April Jakubauskas
April Jakubauskas

5 Worries I Will Leave Behind During the Climb
Thursday, February 16
Before I leave to hike the long awaited journey up the majestic Mt Kilimanjaro, I was asked what worries I might leave behind.
I really need to think about this because it's very hard for me to let go of worry. The worries I had before diagnosis were big at the time: Will I be able to pay my mortgage this month? Will my father be okay alone since losing my mother to cancer 14 years ago? How can I generate more business at my barber shop?
After my diagnosis of multiple myeloma with secondary plasma cell leukemia, all of my past worries meant nothing – nothing at all. Those worries were replaced with: Will I live? Will I survive the many treatments? Will they find a stem cell donor so that I can continue living? What kind of life will I have? Who will care for me? Will I ever do anything that gives me joy or happiness again? I went to bed with those worries and with what little sleep I could manage I woke up with my fists clenched with anxiety thinking those thoughts again.
That started September 25, 2012. And today, I am here to write about the worries I will leave behind as I climb a 20,000-foot mountain...IN AFRICA!
I'm still here!
And as good fate, faith, amazing doctors at Memorial Sloan Kettering Cancer Center and a selfless stem cell donor from Germany will have it, I am here, I am alive, I'm engaged to a beautiful woman AND I've been chosen and sponsored by Takeda Oncology, CURE® Magazine and the Multiple Myeloma Research Foundation to hike a mountain with five other hard core, life-loving, enthusiastic multiple myeloma patients. I am honored to be amongst these life-loving individuals, and as long as we are together facing this glorious once-in-a-lifetime climb, I will leave behind my worries of doctor appointments, blood tests, test results and questions of who will care for me and how long I have.
I will replace it with love, gratitude and peace in my heart.
Giving Is Better Than Receiving
Thursday, December 22
In September of 2012, I was given the news that I had stage 3 multiple myeloma with secondary plasma cell leukemia. The only option was to get me into a deep remission through a combination treatment and then start the first of two stem cell transplants.
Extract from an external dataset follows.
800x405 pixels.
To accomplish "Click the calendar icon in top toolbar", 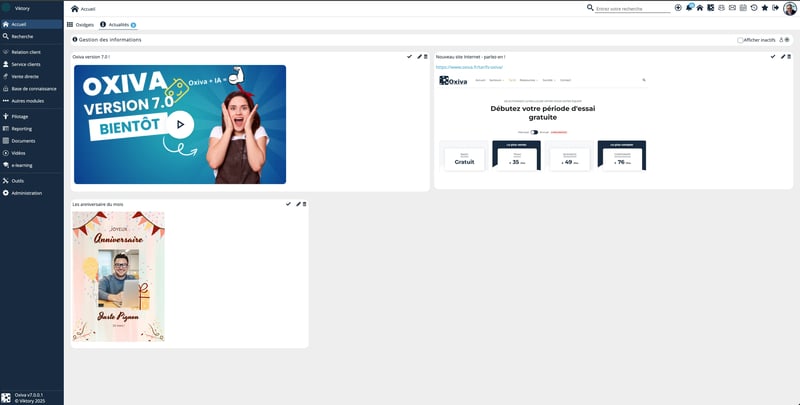I will [743, 8].
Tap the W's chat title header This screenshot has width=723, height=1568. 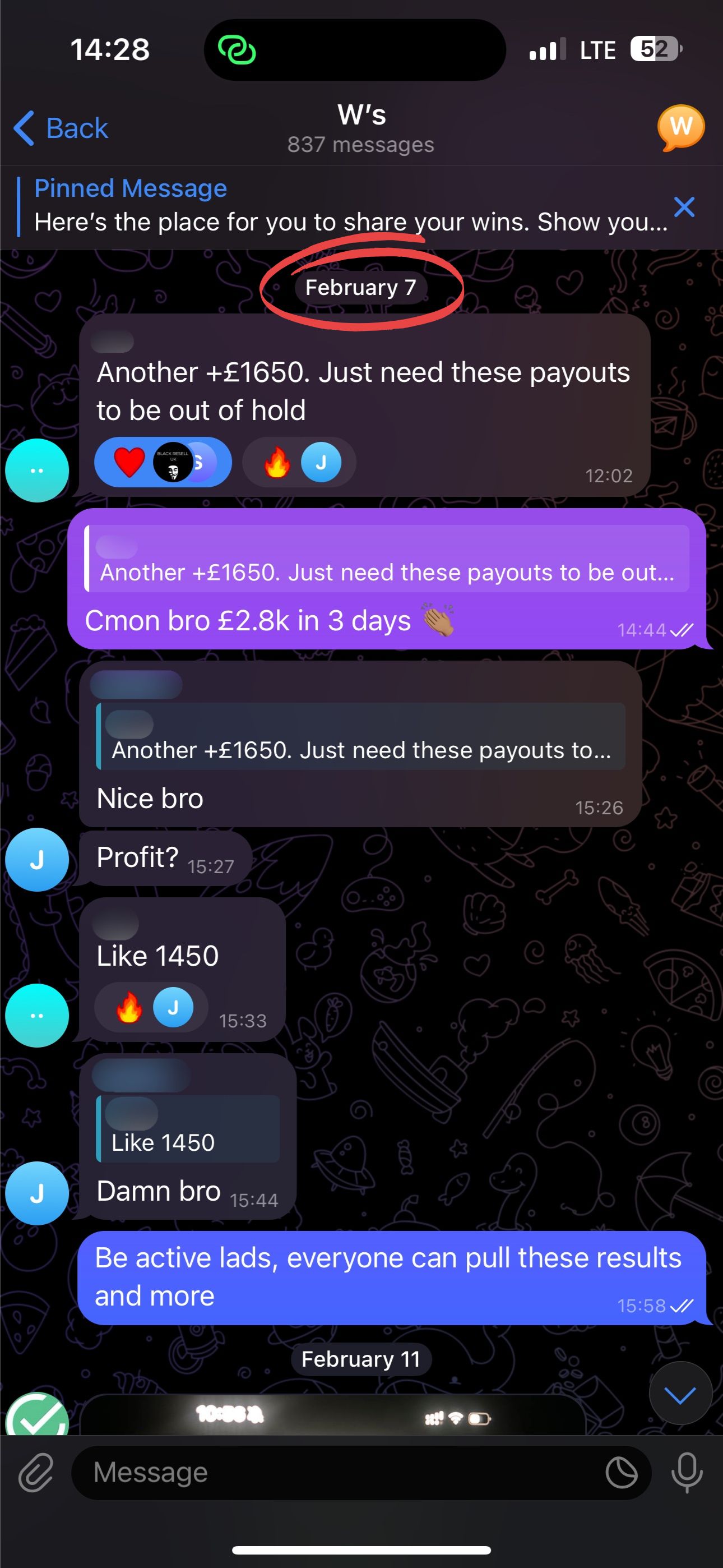point(362,128)

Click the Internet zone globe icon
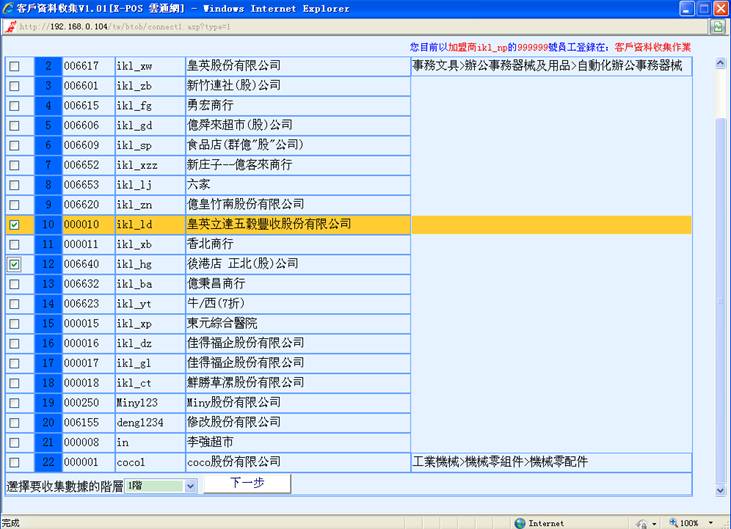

This required harvesting my own stem cells, which was a process all of its own, then putting me in the hospital for two weeks and zapping me with a high dose of chemo. That chemo would then put me in a very deep remission because the plan was that my transplant doctor, from Memorial Sloan Kettering Cancer Center, would give me a second transplant received from a donor. After my brother tested negative for a match, the team had to go through a registry called Be The Match. That is where wonderful selfless people swab their mouths and send that swab to the Be the Match registry where it waits in a lab for someone like myself in need. My donor, who I owe my life to, was a nine out of 10 match, indicating that her DNA components and mine were similar, therefore her immune system is able to take over mine along with her blood type, and together, we fight cancer.

When I was approached and asked if I was interested in joining a team of multiple myeloma survivors and warriors, I thought it was an incredible opportunity, but to tell you the truth, I would much rather be getting spa treatments and drinking margaritas on a beach to stick it to myeloma. But, after thinking about all of the support and inspiration that I am giving cancer patients, and just people in general, on this adventure, I feel as though I'm turning my selfishness into selflessness.

I am telling people that you can come back from a life-or-death experience of anxiety, pain and suffering and turn it around mentally and physically to climb a huge mountain halfway across the world. I want to bring hope to fellow cancer patients that, with today's science and medical breakthroughs, through companies and organizations like Takeda Oncology, The Multiple Myeloma Research Foundation, Be The Match, and The Memorial Sloan Kettering Cancer Center, you can still get excited about life and living. I am honored to be climbing this big mountain of hope with five other myeloma patients, and together, we will concur.